3.3 QE對(duì)腸道NF-κB信號(hào)通路的影響

過(guò)量的活性氧（ROS）會(huì)對(duì)組織和細(xì)胞造成氧化損傷，而適量的炎癥因子參與損傷組織再生，可修復(fù)和愈合傷口[32-33]。NF-κB 通路在促炎基因表達(dá)中起主要作用[34]。本研究中，石斑魚(yú)腸道抗氧化水平有潛在下降趨勢(shì)，這可能會(huì)導(dǎo)致腸道NF-κB 信號(hào)通路的激活[34-35]，因此檢測(cè)了NF-κB 通路相關(guān)基因在腸道中的表達(dá)。結(jié)果表明，雜交石斑魚(yú)腸道NF-κB信號(hào)通路被激活，TNF-α在QE 添加組中顯著上調(diào)，QEH 組差異最顯著。
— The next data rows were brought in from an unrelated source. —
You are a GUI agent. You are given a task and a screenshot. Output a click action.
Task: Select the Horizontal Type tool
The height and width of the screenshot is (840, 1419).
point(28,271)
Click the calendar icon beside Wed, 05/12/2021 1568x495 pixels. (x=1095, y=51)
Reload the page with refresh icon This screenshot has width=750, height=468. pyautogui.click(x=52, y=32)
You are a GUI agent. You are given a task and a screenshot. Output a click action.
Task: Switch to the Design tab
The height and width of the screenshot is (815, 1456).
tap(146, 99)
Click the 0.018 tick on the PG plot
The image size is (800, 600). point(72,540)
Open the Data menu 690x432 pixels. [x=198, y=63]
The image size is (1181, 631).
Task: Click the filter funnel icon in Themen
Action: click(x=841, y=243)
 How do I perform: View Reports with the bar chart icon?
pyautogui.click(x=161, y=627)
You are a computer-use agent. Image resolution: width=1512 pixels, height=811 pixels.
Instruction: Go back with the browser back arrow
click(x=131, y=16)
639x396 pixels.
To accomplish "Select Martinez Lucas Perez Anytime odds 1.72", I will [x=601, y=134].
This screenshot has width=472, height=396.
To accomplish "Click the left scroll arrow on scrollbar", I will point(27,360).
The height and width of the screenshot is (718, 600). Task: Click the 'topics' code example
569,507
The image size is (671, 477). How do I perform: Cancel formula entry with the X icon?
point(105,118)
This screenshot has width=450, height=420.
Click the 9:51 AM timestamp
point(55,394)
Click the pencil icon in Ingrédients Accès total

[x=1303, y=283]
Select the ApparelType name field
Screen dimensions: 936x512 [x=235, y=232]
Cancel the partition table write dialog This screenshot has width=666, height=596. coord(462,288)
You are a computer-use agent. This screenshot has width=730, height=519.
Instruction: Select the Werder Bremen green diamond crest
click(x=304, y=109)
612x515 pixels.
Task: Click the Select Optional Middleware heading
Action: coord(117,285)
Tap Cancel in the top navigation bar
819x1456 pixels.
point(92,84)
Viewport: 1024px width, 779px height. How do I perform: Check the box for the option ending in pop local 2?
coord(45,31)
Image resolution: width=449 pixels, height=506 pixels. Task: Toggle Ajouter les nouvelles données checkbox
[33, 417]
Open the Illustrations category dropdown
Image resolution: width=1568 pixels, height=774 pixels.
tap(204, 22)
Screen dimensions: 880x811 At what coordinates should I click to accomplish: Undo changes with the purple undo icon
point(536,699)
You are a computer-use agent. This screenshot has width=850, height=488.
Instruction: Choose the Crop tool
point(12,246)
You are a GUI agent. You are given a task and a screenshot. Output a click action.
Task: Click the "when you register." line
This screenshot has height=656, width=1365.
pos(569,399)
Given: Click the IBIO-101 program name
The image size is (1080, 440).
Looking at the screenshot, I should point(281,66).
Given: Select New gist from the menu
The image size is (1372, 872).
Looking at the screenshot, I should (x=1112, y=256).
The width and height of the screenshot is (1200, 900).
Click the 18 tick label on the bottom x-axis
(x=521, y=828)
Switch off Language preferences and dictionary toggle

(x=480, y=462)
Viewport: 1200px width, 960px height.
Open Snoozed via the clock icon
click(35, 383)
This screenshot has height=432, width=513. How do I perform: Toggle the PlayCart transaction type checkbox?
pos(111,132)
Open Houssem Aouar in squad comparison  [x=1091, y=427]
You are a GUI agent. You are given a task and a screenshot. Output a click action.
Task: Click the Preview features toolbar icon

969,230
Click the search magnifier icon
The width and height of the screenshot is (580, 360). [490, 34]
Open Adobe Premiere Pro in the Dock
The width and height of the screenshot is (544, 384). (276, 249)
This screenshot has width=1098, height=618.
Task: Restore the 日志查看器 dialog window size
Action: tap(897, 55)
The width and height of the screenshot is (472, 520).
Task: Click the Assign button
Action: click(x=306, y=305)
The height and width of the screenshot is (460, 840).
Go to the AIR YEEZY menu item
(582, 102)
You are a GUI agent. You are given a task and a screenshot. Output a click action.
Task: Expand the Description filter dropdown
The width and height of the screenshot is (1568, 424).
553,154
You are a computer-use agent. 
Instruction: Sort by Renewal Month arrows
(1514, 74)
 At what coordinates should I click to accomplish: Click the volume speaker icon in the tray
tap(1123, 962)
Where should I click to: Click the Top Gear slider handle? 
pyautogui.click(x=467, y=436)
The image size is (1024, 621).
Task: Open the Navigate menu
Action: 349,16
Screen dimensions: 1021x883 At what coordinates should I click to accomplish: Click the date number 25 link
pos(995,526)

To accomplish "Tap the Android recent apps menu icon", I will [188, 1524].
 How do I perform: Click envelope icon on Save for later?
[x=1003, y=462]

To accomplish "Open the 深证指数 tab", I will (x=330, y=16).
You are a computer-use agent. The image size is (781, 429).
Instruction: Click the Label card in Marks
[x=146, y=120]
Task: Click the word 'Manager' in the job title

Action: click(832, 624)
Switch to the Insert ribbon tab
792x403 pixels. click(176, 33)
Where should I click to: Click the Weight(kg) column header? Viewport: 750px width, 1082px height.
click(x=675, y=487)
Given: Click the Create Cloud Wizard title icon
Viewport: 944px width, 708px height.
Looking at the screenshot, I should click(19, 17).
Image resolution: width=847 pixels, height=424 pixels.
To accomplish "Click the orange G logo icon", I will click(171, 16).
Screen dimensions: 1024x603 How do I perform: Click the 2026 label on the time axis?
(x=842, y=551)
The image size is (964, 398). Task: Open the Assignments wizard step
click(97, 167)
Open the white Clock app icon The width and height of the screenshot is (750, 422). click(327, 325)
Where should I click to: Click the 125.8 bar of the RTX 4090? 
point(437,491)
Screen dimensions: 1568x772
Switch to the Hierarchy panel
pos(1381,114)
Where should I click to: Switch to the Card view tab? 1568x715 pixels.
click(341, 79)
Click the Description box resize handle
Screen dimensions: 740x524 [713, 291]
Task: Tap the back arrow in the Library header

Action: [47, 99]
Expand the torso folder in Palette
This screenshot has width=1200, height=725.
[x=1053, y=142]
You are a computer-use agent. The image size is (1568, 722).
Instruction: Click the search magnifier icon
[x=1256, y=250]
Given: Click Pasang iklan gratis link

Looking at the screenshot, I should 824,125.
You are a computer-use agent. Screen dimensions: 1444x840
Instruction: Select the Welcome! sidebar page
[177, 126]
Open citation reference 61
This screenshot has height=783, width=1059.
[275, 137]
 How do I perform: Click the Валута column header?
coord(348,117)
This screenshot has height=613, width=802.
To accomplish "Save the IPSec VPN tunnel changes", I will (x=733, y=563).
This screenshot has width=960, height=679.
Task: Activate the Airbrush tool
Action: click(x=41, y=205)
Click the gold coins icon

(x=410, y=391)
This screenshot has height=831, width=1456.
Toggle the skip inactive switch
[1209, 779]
在肉雞（Gallus domestiaus）脾臟[36]中亦有類(lèi)似現(xiàn)象。QE 可能通過(guò)增加腸道中ROS 含量直接或間接激活了NF-κB 信號(hào)通路[35]。TNF-α是早期炎癥發(fā)生過(guò)程中的重要成分。目前已證明草本飼料添加劑對(duì)魚(yú)類(lèi)炎癥基因的表達(dá)有促進(jìn)作用，可上調(diào)TNF-α基因在魚(yú)腸道中的表達(dá)[37-38]。據(jù)此推測(cè)，QE 可能作為介質(zhì)參與了炎癥反應(yīng)。草本飼料添加劑與魚(yú)類(lèi)炎癥反應(yīng)間的聯(lián)系仍需進(jìn)一步研究。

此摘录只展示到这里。